Budget 2026 is likely Premier Wab Kinew’s last chance to make good on his promises to taxpayers before they start to feel they’ve been taken for a ride.
Kinew’s NDP campaigned making life more affordable for families and balancing the government’s books.
Three years later, Manitoba families are still feeling squeezed. Tax bills remain high. And the government is spending money it does not have.
After being elected, the government started on the right path on tax relief by cutting the provincial gas tax to zero.
But it took a wrong turn and hiked the tax back up by 89 per cent a year later.
Kinew also hiked income taxes on Manitobans by bringing back bracket creep in last year’s budget.
Bracket creep is a sneaky tax hike that happens when the government stops indexing tax brackets to inflation.
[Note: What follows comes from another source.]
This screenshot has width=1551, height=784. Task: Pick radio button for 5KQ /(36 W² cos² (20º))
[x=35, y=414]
Inflation pushes taxpayers into higher tax brackets even though their pay cheques do not buy anything extra.
The government might point to its one-year hydro rate pause or its decision to freeze the price of one litre jugs of milk as examples of making life more affordable. But tinkering around the edges will not fix the affordability crisis.
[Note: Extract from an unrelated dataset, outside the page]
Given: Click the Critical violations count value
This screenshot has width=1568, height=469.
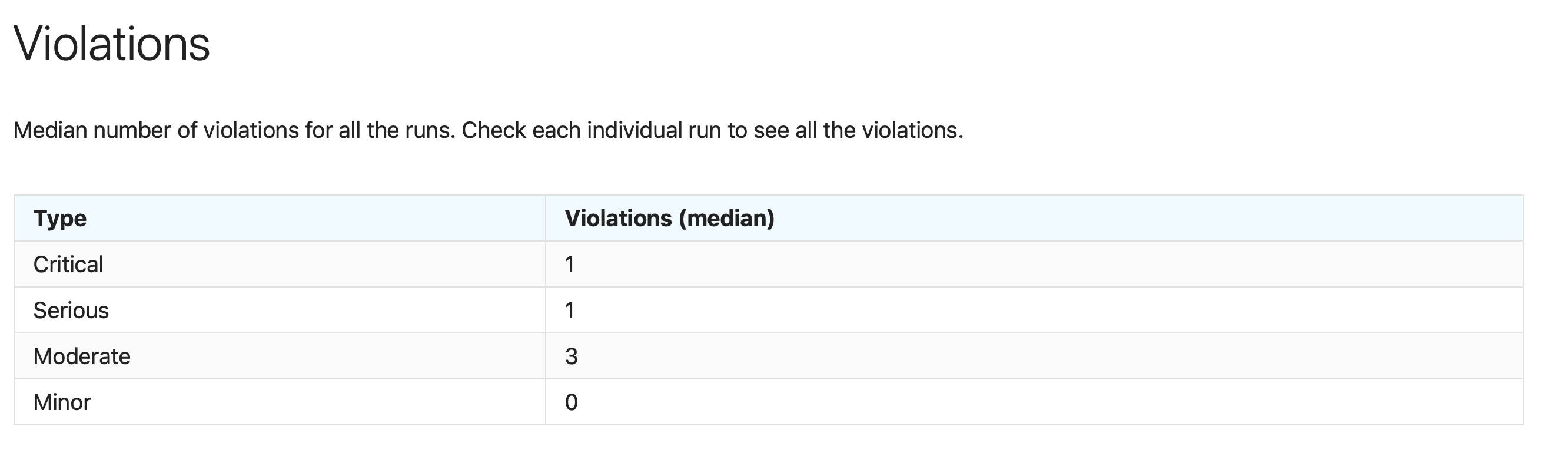Looking at the screenshot, I should click(570, 265).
A Manitoba family making $75,000 per year already has the highest provincial tax burden in Western Canada, Manitobans need serious tax relief that benefits every taxpayer.
To fix this, the government should first reverse its bracket creep income tax hike. Then it should go further and cut the Retail Sales Tax by one percentage point. That would bring the RST in line with Saskatchewan and save Manitoba families about $315 per year.
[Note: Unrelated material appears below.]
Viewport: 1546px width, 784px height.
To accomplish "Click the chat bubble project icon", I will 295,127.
The next step is simple: the government must stop spending money it does not have..
The NDP’s campaign platform forecasted this year’s deficit to be $128.1 million. In the last budget, the government said it would be $794 million. Now the latest forecast puts it at $1.6 billion.
The government will likely blame this irresponsible borrowing on wildfires, health-care costs, Manitoba Hydro income losses or tariffs.
Those excuses might carry some weight if the government tried to cut spending anywhere. But Kinew has not even tried.
Despite taking in $556 million less than budgeted in revenue this year, the government is also spending about $311 million more than it said it would.
That’s a recipe for fiscal disaster.
When a Manitoba family faces unexpected costs, they find savings in other parts of their budget to make up the difference. The government should be expected to do the same.
Every year the government avoids fixing its spending problem means more debt and billions more wasted on interest payments.
And this failure has gone on for far too long. The Manitoba government increased the provincial debt by 64 per cent since 2016. During that time, the government wasted about $18 billion on debt interest payments.
In fact, the debt has ballooned so much that about nine per cent of the provincial budget is now spent just on interest payments. Debt interest is the government’s third-largest expense, only education and health care cost taxpayers more money every year.
That’s why the government needs a real plan to control spending so it can start paying down debt. Less debt means less money wasted on debt interest payments and more room for tax relief.
Kinew can start with a comprehensive spending review. The government can’t find savings if it isn’t looking.
Former prime minister Jean Chrétien’s government conducted a spending review in the 1990s and found $9.8 billion in spending reductions. The Newfoundland and Labrador government embarked on a similar spending review and found more than $860 million in savings in 2021.
Kinew promised Manitobans a more affordable life and a balanced budget.
Budget 2026 is the time to deliver on both.